BLOCO DE TEXTO:
O arroz chamou atenção nas últimas semanas por ter se tornado um item valioso na cesta básica brasileira: com alta de 3,98% em agosto, o arroz acumula um aumento de 19,25% no ano.
No caso do feijão, dependendo do tipo e da região, a alta acumulada supera os 30%, de acordo com o Índice de Preços ao Consumidor Amplo (IPCA) de agosto. Completam a lista das maiores altas do ano o leite (23%) e os ovos (7,1%).
A inflação no prato do brasileiro despertou a dúvida: estamos prestes a viver uma sucessão de alta nos preços, no momento em que a taxa básica de juros (Selic) — usada para controlar a inflação — está no seu mais baixo patamar histórico? A resposta é não. A inflação recente observada nos alimentos é pontual e não deve se expandir para outros setores da economia, segundo economistas ouvidos pela BBC News Brasil. Mas o motivo por trás isso não é uma boa notícia.

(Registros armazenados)
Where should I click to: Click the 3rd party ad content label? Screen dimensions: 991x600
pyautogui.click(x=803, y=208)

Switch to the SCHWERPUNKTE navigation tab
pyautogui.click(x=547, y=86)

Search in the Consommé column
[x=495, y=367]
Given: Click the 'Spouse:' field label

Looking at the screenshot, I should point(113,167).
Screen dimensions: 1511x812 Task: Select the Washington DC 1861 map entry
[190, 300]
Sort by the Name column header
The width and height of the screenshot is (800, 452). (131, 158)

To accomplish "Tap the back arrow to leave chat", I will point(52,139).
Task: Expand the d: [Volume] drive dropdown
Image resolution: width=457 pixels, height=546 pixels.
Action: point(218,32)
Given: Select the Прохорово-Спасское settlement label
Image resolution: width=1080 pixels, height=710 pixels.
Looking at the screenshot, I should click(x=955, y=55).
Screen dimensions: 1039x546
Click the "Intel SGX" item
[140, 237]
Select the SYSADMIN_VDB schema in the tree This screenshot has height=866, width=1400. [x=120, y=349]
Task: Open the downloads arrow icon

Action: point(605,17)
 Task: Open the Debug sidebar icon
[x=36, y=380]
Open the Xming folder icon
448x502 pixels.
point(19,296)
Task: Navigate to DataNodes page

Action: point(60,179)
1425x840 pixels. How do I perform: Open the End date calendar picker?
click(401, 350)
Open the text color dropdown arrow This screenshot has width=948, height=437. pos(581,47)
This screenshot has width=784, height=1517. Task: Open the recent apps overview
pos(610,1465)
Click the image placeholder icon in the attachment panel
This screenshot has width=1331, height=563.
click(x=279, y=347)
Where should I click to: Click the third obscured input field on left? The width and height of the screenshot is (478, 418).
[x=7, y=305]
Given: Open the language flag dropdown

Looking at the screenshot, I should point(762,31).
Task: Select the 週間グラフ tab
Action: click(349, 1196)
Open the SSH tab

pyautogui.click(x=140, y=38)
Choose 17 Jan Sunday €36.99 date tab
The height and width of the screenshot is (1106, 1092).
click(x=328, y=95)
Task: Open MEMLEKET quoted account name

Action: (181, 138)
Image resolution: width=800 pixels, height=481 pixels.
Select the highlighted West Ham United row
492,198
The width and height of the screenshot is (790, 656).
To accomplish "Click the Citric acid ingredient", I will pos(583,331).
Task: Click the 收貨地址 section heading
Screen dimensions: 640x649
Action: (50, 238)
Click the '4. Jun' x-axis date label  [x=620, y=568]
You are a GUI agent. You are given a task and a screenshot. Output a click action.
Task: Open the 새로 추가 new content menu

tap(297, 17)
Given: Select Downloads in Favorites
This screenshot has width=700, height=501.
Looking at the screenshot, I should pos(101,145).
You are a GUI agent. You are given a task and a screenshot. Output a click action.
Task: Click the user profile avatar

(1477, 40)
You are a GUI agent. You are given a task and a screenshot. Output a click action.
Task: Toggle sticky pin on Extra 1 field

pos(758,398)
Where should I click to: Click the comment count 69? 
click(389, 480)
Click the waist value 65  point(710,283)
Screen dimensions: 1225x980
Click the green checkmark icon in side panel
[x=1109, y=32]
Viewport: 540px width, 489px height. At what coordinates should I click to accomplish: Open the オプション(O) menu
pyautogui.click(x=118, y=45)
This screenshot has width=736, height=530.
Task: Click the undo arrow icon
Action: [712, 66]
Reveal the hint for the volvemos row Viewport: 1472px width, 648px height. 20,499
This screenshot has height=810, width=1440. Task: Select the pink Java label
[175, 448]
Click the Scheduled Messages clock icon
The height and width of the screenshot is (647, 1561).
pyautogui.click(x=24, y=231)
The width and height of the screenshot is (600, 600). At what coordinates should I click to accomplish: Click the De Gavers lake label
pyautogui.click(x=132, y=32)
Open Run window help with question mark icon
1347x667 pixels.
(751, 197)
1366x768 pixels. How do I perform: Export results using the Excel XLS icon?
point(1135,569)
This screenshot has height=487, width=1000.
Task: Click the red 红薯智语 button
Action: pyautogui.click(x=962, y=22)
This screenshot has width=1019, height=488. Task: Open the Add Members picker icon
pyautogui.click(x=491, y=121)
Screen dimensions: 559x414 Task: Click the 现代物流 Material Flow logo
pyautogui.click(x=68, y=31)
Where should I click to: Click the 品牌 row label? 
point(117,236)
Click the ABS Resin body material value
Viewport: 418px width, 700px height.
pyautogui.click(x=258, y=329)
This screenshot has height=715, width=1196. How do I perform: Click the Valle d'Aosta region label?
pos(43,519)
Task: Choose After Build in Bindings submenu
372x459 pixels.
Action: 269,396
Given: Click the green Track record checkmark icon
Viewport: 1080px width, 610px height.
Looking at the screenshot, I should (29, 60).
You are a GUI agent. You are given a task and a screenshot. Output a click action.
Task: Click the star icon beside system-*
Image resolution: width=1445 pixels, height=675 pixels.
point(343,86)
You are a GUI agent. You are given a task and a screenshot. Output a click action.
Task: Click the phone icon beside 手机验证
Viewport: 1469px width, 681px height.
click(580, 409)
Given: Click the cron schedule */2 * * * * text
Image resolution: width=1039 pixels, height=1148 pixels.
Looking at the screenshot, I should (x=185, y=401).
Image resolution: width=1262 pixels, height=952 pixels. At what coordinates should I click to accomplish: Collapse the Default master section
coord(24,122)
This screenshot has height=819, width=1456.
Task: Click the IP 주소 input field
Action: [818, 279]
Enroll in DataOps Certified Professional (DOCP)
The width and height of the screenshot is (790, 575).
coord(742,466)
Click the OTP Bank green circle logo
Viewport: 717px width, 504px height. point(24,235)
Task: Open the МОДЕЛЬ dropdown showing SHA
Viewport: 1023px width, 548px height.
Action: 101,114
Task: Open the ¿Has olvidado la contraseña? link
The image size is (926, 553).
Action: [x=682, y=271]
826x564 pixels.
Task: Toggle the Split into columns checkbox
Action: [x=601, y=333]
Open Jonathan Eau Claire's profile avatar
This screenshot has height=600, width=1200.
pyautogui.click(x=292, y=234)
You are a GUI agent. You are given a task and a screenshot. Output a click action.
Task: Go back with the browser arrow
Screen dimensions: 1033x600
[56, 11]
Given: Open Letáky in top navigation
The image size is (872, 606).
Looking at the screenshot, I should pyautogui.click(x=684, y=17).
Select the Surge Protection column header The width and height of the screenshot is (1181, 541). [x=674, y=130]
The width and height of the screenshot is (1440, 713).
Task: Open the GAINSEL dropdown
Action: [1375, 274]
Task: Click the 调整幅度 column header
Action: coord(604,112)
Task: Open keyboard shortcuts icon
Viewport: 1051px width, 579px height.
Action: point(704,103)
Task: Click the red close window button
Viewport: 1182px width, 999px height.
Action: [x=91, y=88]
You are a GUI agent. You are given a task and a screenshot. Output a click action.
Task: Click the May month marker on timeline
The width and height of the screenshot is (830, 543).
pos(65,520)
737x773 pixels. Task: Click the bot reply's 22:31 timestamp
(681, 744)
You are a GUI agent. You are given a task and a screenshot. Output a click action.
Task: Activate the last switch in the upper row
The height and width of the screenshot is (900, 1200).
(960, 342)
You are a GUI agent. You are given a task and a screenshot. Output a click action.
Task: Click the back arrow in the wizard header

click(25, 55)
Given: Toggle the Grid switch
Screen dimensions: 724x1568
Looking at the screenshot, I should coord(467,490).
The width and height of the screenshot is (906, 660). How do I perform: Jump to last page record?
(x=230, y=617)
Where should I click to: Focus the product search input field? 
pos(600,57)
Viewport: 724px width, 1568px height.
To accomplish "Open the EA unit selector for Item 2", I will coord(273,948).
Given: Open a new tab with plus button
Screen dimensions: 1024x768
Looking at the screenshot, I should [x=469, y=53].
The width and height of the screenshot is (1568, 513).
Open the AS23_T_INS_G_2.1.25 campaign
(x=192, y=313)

INSTRUÇÕES DA TAREFA:
Responda com base no texto sobre a alta dos alimentos:
(a) Qual foi a alta do arroz em agosto?
(b) Quais percentuais de alta no ano o texto atribui ao leite e aos ovos?
(c) Segundo os economistas ouvidos pela BBC News Brasil, a inflação recente nos alimentos deve se expandir para outros setores da economia?

RESULTADO DA TAREFA:
(a) O arroz teve alta de 3,98% em agosto.
(b) O leite subiu 23% e os ovos subiram 7,1%.
(c) Não. A inflação nos alimentos é pontual e não deve se expandir para outros setores da economia.